(Collected data):
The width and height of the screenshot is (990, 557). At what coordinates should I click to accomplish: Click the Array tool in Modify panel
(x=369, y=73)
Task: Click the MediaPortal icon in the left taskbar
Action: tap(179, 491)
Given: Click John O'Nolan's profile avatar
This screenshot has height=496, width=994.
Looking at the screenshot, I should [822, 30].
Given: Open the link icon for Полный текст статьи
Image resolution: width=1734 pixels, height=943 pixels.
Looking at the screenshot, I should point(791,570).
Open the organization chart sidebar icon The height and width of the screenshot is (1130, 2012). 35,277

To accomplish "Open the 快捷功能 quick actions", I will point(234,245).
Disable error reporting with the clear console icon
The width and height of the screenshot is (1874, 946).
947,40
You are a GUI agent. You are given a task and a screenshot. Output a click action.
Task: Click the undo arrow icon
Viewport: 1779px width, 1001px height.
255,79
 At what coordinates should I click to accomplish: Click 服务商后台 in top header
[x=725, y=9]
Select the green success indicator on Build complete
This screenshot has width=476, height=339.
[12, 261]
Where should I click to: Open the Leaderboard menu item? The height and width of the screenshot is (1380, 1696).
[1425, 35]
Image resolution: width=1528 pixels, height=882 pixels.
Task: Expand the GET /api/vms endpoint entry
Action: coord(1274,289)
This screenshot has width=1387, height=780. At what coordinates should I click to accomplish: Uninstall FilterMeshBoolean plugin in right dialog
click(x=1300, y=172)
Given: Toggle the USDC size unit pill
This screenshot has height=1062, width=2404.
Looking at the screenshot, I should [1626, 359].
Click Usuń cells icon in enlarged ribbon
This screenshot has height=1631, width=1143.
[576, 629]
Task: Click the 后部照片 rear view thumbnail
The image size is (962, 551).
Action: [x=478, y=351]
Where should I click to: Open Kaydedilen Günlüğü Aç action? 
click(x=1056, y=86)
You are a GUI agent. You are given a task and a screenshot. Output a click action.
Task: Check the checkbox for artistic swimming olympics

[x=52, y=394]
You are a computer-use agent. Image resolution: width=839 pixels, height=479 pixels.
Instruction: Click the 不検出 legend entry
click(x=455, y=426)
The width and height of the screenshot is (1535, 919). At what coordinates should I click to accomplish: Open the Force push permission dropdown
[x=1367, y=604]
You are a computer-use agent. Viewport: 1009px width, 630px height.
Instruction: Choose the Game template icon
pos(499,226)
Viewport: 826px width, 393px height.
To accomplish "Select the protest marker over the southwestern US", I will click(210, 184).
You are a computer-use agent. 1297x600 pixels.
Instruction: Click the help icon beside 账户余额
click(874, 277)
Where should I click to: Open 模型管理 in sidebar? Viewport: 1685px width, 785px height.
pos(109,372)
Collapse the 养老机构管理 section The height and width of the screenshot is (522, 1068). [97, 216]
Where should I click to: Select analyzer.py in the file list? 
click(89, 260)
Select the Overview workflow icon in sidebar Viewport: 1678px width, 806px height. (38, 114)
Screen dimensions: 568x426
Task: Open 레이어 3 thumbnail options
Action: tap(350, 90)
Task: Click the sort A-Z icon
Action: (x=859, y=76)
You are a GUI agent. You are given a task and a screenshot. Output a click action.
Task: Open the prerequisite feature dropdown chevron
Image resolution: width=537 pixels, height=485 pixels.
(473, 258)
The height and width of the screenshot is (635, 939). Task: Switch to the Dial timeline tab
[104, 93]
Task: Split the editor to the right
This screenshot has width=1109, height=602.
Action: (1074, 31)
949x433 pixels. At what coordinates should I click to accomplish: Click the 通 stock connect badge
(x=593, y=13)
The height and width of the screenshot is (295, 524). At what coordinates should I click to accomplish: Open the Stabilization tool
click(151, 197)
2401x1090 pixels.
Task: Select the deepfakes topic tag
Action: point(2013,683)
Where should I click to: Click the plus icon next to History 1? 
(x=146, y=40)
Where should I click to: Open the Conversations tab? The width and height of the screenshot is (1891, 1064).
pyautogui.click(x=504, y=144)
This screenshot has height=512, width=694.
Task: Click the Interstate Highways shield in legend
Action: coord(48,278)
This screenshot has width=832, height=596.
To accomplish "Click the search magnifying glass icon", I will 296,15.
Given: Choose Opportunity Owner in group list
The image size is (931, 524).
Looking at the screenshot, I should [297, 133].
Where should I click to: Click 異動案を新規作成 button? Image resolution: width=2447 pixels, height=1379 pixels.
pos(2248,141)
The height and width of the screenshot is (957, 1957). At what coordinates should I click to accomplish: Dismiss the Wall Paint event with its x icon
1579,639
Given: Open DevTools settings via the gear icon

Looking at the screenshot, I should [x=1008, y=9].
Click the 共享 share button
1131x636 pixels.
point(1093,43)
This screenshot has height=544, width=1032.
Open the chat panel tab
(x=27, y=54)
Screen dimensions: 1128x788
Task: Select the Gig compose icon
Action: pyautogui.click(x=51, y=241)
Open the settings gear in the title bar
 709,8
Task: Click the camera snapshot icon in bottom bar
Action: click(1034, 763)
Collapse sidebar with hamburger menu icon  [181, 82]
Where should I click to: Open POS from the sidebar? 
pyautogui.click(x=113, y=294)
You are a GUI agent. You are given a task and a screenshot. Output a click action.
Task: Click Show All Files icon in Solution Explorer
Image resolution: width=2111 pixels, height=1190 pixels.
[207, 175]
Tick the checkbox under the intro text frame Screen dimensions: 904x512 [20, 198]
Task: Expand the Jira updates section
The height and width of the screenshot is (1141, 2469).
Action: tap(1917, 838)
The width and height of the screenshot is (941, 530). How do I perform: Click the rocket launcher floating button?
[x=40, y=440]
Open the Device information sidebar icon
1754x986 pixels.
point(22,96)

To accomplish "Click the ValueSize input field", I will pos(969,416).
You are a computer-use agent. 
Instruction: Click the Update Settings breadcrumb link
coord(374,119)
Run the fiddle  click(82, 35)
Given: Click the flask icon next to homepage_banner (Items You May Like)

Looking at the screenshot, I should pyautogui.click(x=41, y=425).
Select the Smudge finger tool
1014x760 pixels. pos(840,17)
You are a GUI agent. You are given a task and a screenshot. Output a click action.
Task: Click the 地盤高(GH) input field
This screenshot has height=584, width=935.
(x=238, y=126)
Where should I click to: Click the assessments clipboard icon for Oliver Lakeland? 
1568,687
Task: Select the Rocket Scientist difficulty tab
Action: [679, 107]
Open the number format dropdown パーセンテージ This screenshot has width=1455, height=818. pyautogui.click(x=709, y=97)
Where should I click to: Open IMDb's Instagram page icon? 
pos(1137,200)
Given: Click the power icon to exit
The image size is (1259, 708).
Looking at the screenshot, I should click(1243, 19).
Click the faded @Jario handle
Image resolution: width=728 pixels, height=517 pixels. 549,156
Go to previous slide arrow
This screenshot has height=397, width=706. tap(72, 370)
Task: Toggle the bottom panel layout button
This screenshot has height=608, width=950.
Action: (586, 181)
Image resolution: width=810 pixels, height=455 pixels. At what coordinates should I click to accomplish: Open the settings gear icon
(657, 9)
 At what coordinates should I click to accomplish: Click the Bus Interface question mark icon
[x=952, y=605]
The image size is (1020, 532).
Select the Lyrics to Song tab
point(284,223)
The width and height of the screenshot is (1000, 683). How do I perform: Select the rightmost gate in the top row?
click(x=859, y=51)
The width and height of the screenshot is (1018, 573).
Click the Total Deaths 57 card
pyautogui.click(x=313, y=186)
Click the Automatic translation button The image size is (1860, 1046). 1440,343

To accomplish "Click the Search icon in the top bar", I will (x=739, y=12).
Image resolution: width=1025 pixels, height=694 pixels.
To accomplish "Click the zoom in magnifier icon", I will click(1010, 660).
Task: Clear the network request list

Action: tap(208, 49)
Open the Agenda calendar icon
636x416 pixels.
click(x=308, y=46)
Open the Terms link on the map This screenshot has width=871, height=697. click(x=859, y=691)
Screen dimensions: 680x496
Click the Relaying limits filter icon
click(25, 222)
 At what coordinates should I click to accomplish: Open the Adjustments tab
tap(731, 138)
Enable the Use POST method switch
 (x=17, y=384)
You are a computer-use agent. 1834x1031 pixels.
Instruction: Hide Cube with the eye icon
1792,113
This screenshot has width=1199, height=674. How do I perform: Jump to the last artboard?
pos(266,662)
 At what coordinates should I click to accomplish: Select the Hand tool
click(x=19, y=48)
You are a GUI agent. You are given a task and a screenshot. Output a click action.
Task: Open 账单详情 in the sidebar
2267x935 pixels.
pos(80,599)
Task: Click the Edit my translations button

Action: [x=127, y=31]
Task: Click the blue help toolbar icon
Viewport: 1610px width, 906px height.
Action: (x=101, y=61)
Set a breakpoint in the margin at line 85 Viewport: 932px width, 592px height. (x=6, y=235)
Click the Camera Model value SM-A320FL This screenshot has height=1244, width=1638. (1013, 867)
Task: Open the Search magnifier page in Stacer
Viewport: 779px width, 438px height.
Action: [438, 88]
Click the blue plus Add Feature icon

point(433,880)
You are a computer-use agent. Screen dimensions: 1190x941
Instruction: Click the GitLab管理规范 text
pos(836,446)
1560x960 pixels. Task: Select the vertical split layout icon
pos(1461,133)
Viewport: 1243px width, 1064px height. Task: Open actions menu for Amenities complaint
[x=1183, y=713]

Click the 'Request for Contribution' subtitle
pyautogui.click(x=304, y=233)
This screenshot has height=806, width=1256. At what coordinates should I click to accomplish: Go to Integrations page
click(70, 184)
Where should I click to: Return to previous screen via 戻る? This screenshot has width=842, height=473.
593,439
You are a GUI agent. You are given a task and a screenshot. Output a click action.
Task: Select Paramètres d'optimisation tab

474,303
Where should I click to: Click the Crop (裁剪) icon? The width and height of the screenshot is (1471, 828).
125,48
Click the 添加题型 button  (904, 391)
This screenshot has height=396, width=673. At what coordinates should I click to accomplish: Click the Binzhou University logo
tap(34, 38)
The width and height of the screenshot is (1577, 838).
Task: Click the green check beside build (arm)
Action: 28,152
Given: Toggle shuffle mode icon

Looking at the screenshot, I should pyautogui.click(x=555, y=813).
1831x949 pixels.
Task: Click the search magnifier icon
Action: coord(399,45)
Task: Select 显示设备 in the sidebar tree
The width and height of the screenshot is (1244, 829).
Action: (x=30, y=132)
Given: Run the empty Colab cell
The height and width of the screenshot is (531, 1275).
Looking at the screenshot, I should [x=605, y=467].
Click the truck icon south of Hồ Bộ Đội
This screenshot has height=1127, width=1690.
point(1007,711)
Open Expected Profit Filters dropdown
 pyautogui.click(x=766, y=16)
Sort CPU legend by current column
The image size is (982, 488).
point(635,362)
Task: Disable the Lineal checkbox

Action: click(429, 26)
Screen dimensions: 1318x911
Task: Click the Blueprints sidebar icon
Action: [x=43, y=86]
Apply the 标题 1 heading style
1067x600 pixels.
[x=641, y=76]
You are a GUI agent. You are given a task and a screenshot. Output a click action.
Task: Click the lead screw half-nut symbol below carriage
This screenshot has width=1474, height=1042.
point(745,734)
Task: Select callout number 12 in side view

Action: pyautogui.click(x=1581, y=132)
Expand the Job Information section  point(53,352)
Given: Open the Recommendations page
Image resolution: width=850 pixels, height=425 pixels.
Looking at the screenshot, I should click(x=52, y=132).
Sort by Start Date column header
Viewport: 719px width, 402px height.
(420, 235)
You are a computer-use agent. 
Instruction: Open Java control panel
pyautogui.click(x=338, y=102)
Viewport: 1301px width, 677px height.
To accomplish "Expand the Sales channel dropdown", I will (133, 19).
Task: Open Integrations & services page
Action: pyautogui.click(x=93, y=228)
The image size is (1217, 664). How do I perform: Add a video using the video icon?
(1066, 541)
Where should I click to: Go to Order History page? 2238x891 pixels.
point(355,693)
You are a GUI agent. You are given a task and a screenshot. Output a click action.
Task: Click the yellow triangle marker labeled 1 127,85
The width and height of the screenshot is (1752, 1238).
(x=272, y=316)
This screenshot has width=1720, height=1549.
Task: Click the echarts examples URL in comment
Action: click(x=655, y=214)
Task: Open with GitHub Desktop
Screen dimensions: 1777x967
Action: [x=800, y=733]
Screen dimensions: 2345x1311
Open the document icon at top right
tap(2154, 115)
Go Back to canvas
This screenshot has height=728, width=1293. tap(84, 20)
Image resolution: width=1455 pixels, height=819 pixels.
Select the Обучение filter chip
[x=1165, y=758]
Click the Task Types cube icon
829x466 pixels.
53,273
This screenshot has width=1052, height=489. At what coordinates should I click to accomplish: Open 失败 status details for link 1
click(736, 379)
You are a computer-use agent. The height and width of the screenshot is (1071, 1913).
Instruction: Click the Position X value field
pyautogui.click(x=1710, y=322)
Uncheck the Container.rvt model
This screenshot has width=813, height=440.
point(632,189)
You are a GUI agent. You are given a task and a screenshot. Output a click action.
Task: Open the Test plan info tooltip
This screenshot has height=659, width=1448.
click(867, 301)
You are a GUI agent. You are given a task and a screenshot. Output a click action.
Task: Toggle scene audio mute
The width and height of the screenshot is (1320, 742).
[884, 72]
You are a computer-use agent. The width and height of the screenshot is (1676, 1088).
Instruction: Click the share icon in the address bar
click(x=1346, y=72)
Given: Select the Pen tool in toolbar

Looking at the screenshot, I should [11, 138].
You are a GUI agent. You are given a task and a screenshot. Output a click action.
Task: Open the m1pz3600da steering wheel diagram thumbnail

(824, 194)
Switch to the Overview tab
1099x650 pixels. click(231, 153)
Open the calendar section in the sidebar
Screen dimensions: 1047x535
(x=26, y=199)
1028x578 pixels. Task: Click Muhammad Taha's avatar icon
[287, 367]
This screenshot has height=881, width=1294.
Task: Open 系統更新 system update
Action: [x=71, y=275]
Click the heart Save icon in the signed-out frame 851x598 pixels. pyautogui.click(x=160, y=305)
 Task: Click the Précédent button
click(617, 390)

(Work to be completed):
Wherever the string "marker" appears in the entries, copy that line.

(Exercise answer):
To accomplish "Select the protest marker over the southwestern US", I will click(210, 184).
Task: Click the yellow triangle marker labeled 1 127,85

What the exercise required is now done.